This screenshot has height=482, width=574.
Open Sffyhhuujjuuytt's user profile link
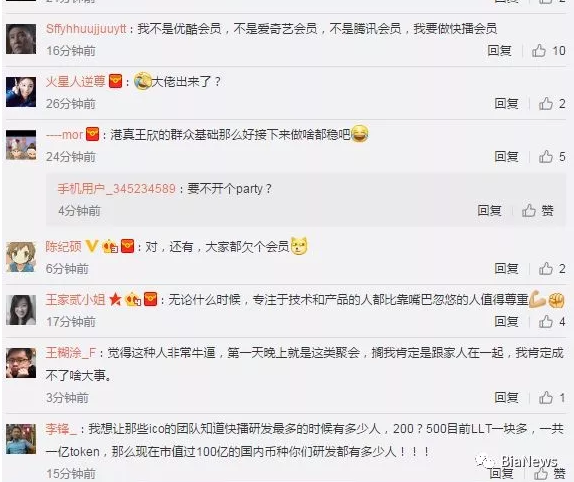coord(86,29)
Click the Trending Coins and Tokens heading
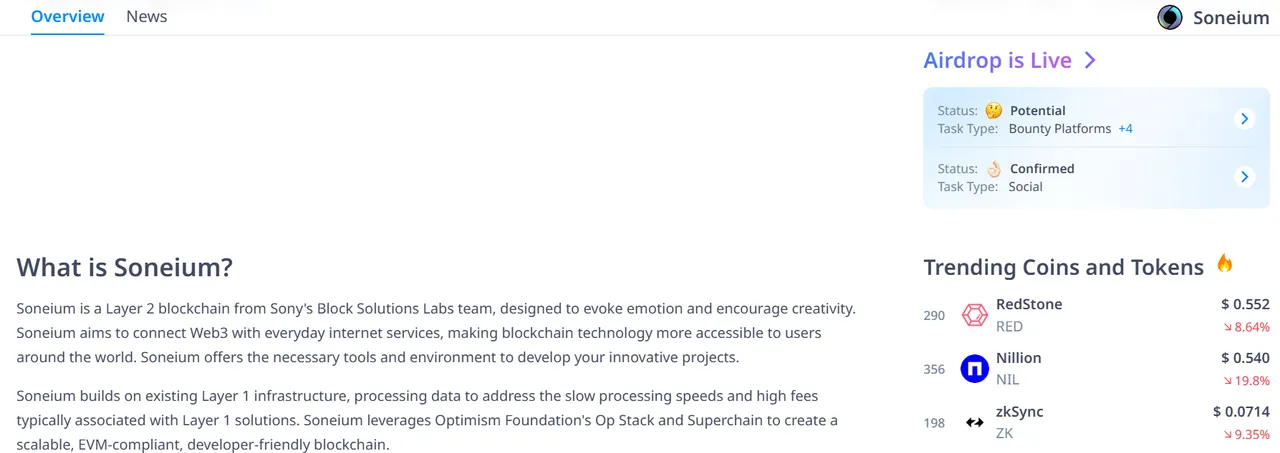Image resolution: width=1280 pixels, height=453 pixels. coord(1063,267)
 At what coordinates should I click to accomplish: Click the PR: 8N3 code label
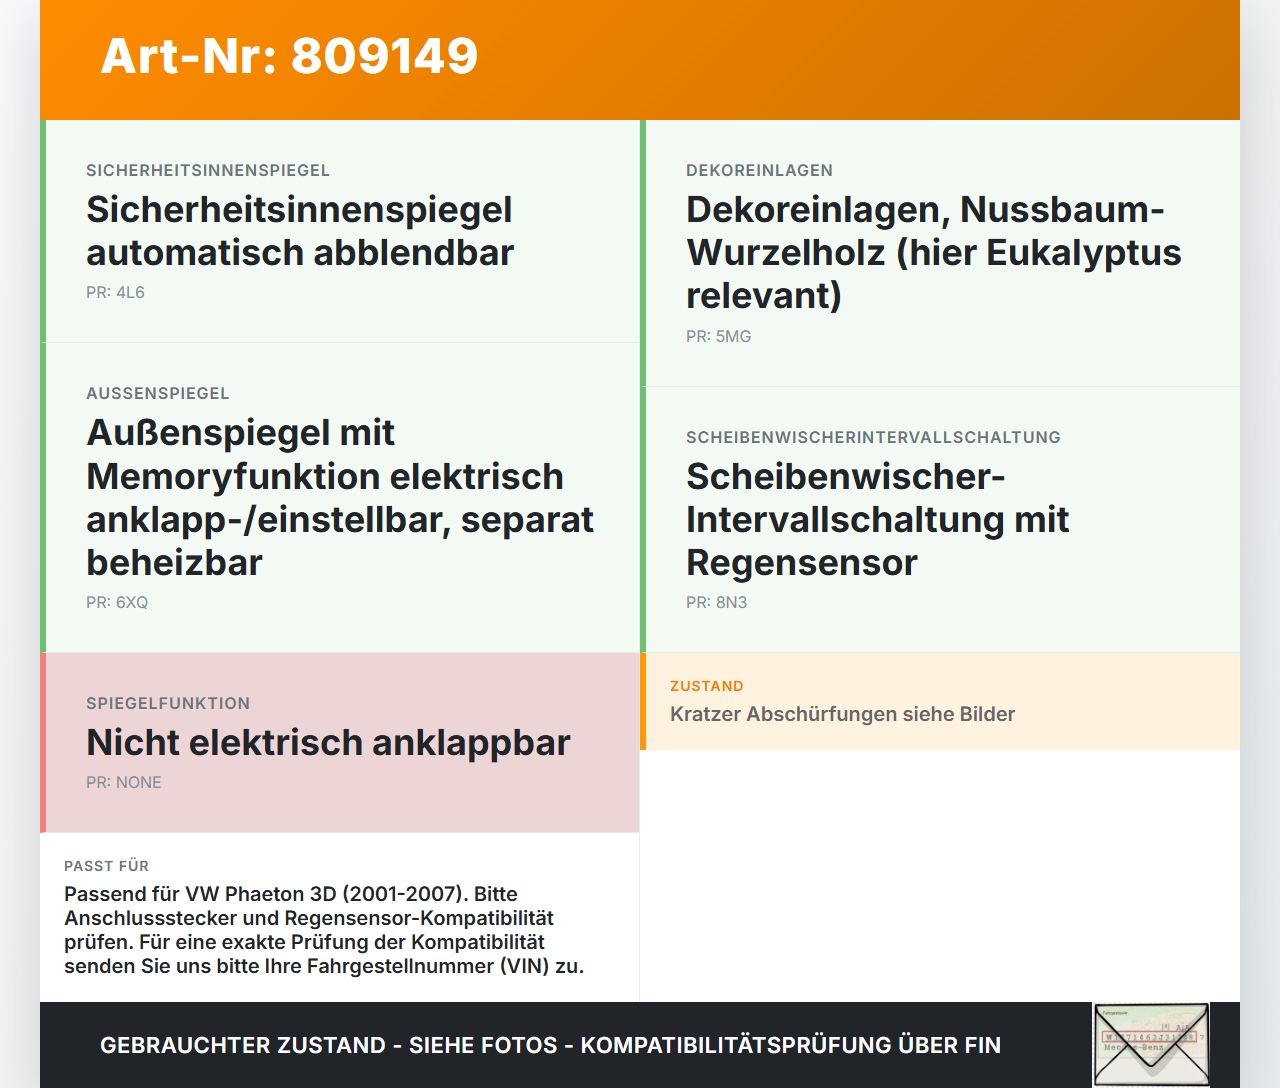point(716,602)
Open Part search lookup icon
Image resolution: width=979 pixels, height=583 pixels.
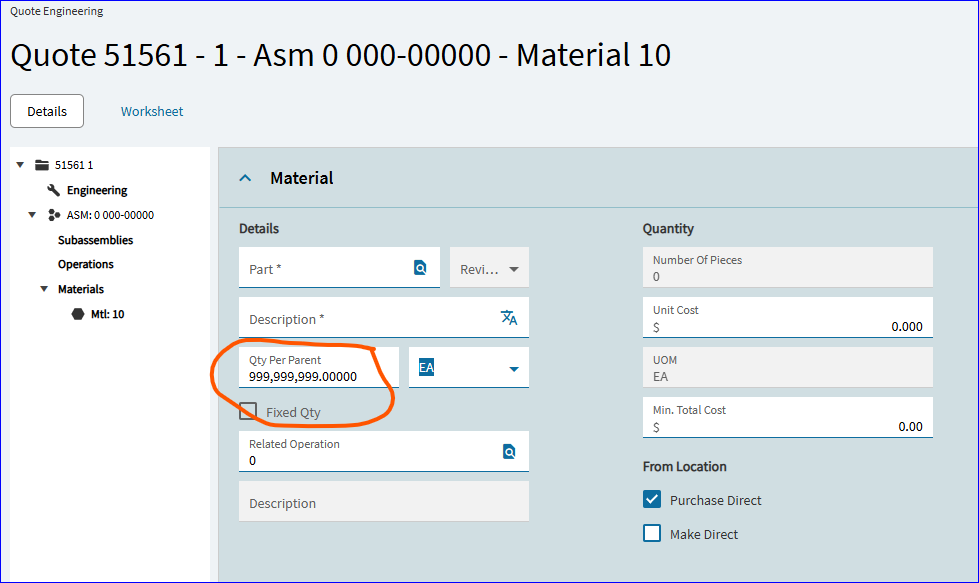tap(420, 268)
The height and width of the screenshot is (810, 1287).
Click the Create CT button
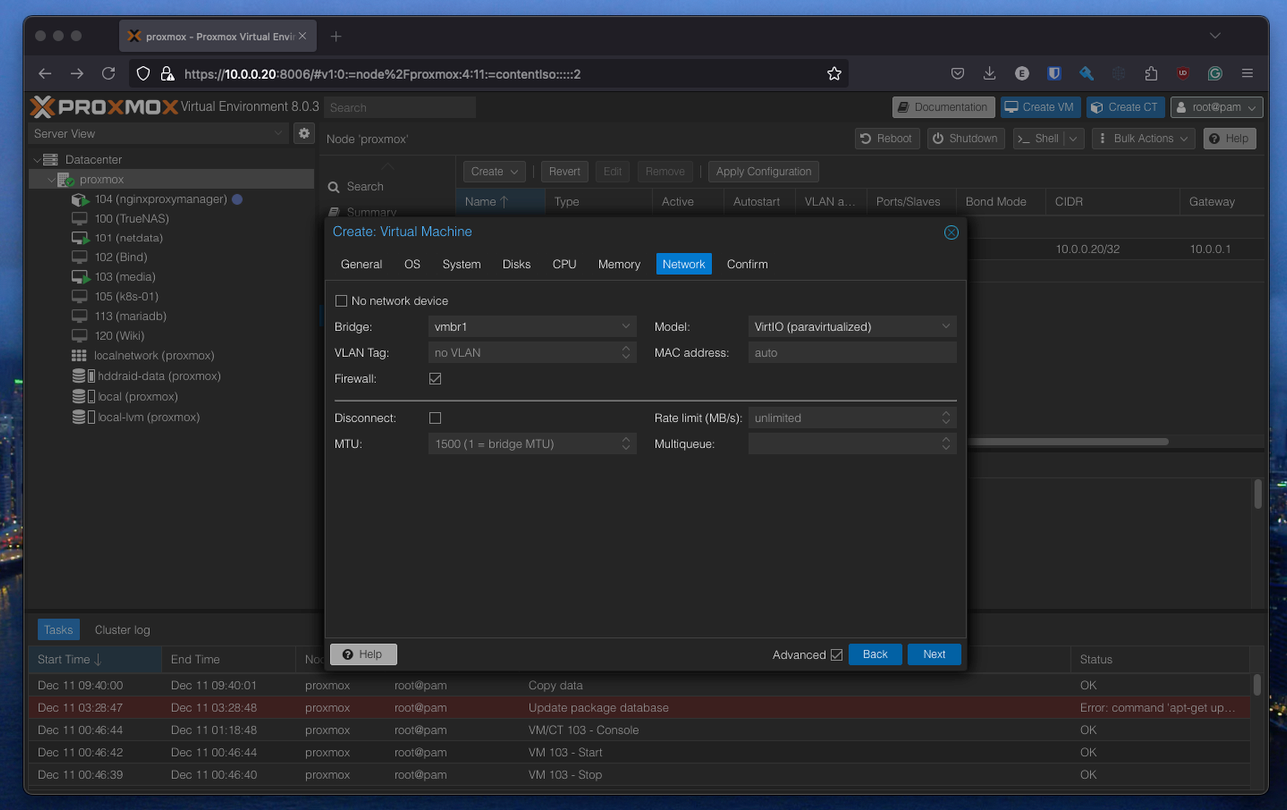1123,107
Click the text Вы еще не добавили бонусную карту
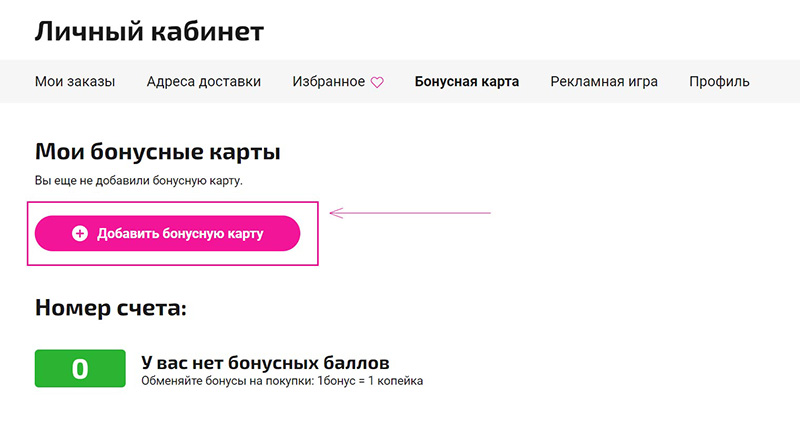The height and width of the screenshot is (431, 800). tap(139, 181)
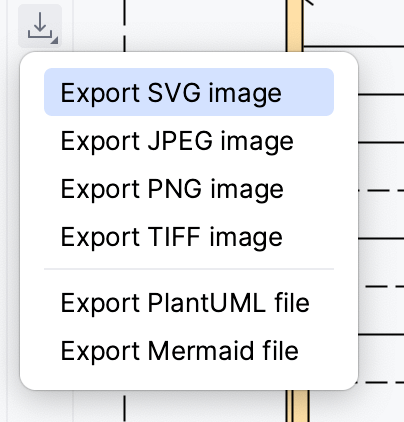Viewport: 404px width, 422px height.
Task: Select the solid line right of the top activation bar
Action: (x=354, y=46)
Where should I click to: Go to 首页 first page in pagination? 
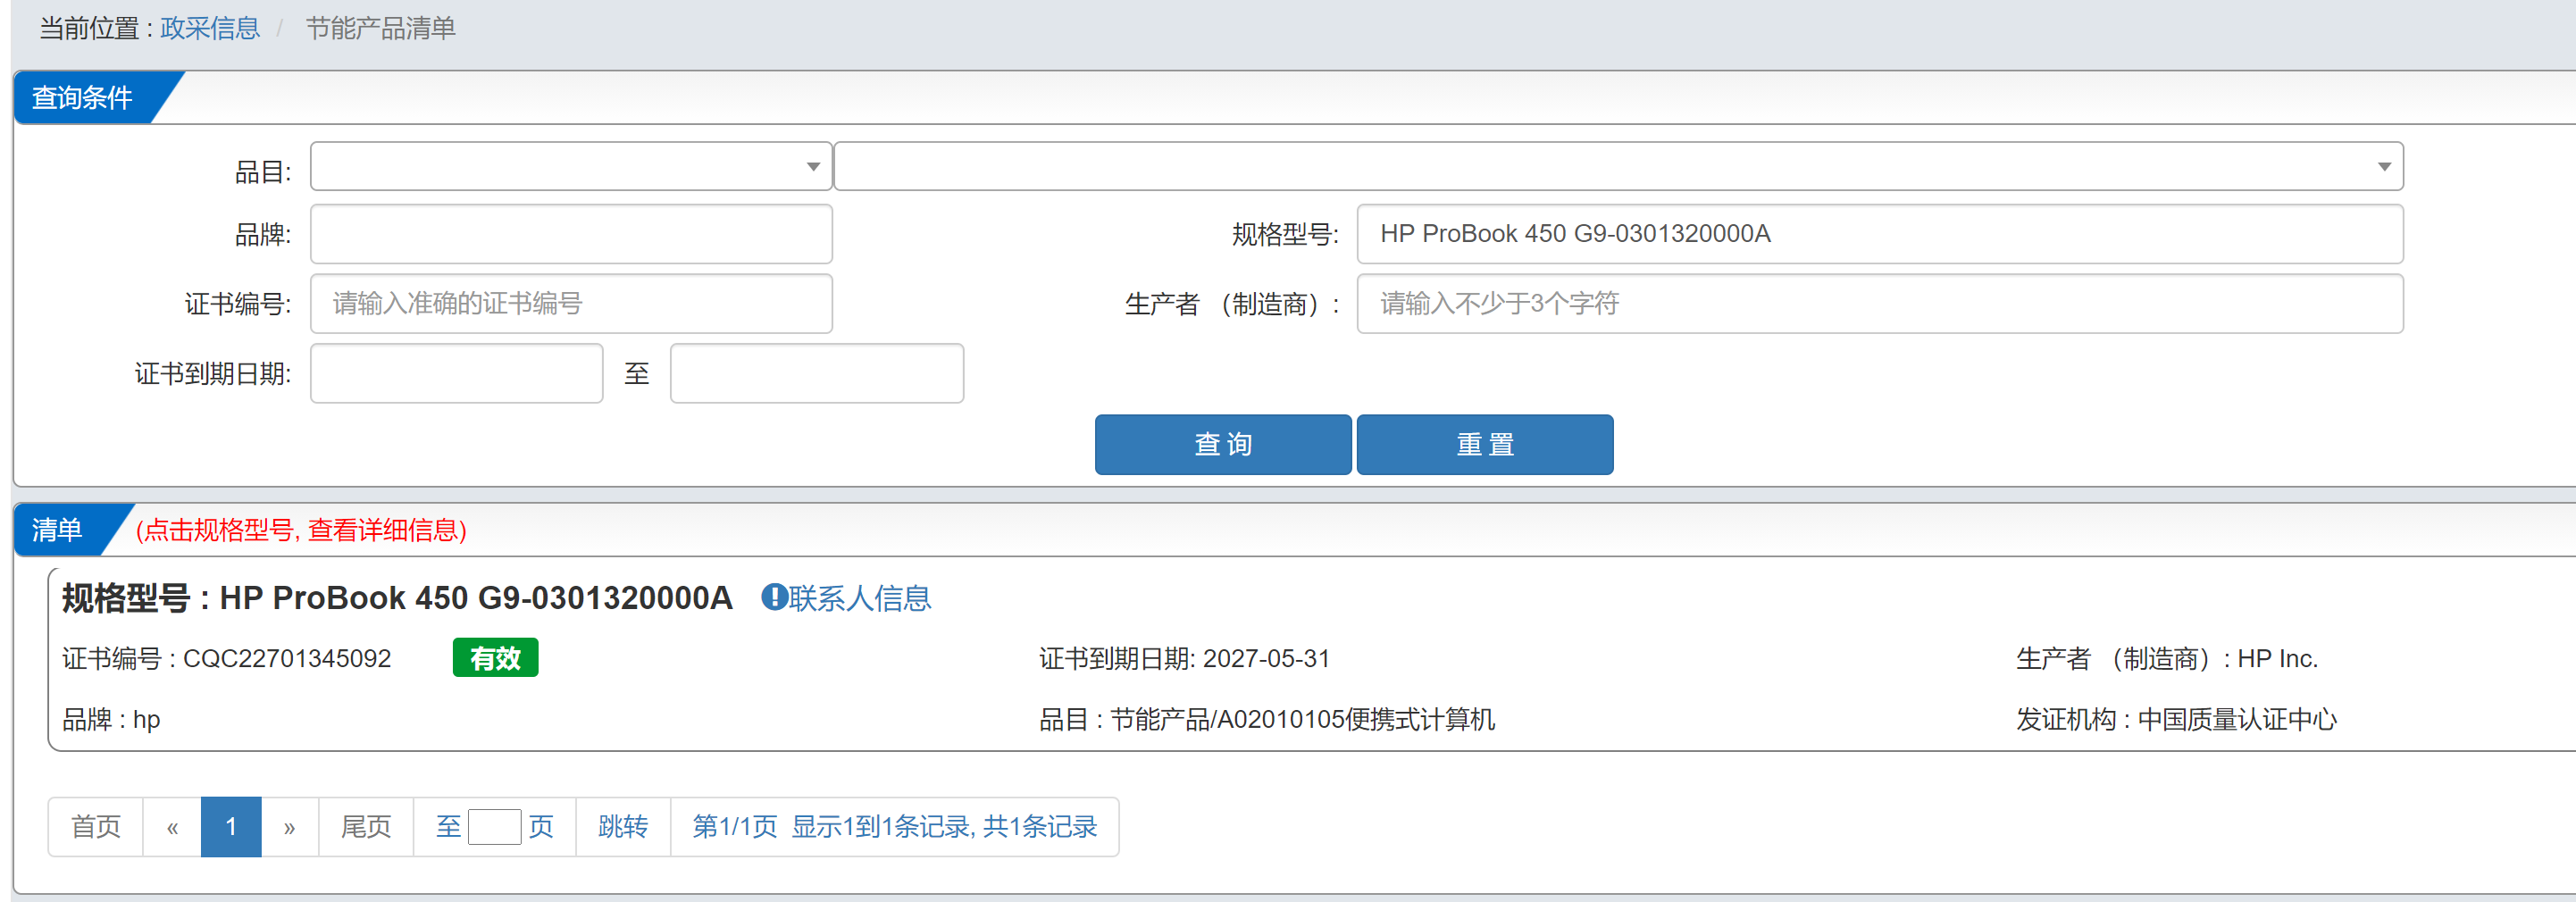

**EXERCISE DIRECTIONS**
Change every "Open" in the listing above to "Launch" and reproduce the listing with all other wording unchanged. Omit the pictures from your answer.

**WRITTEN REPLY**
This screenshot has height=482, width=574.
Launch Sffyhhuujjuuytt's user profile link
coord(86,29)
Click the Trending Coins and Tokens heading
Image resolution: width=1280 pixels, height=453 pixels. coord(1063,267)
 At what coordinates should I click to accomplish: Click the PR: 8N3 code label
point(716,602)
Launch Part search lookup icon
Image resolution: width=979 pixels, height=583 pixels.
tap(420, 268)
The height and width of the screenshot is (810, 1287).
Click the Create CT button
1123,107
Click the text Вы еще не добавили бонусную карту
The height and width of the screenshot is (431, 800). tap(139, 181)
Viewport: 404px width, 422px height.
Task: Select the solid line right of the top activation bar
Action: (x=354, y=46)
Where should I click to: Go to 首页 first page in pagination? 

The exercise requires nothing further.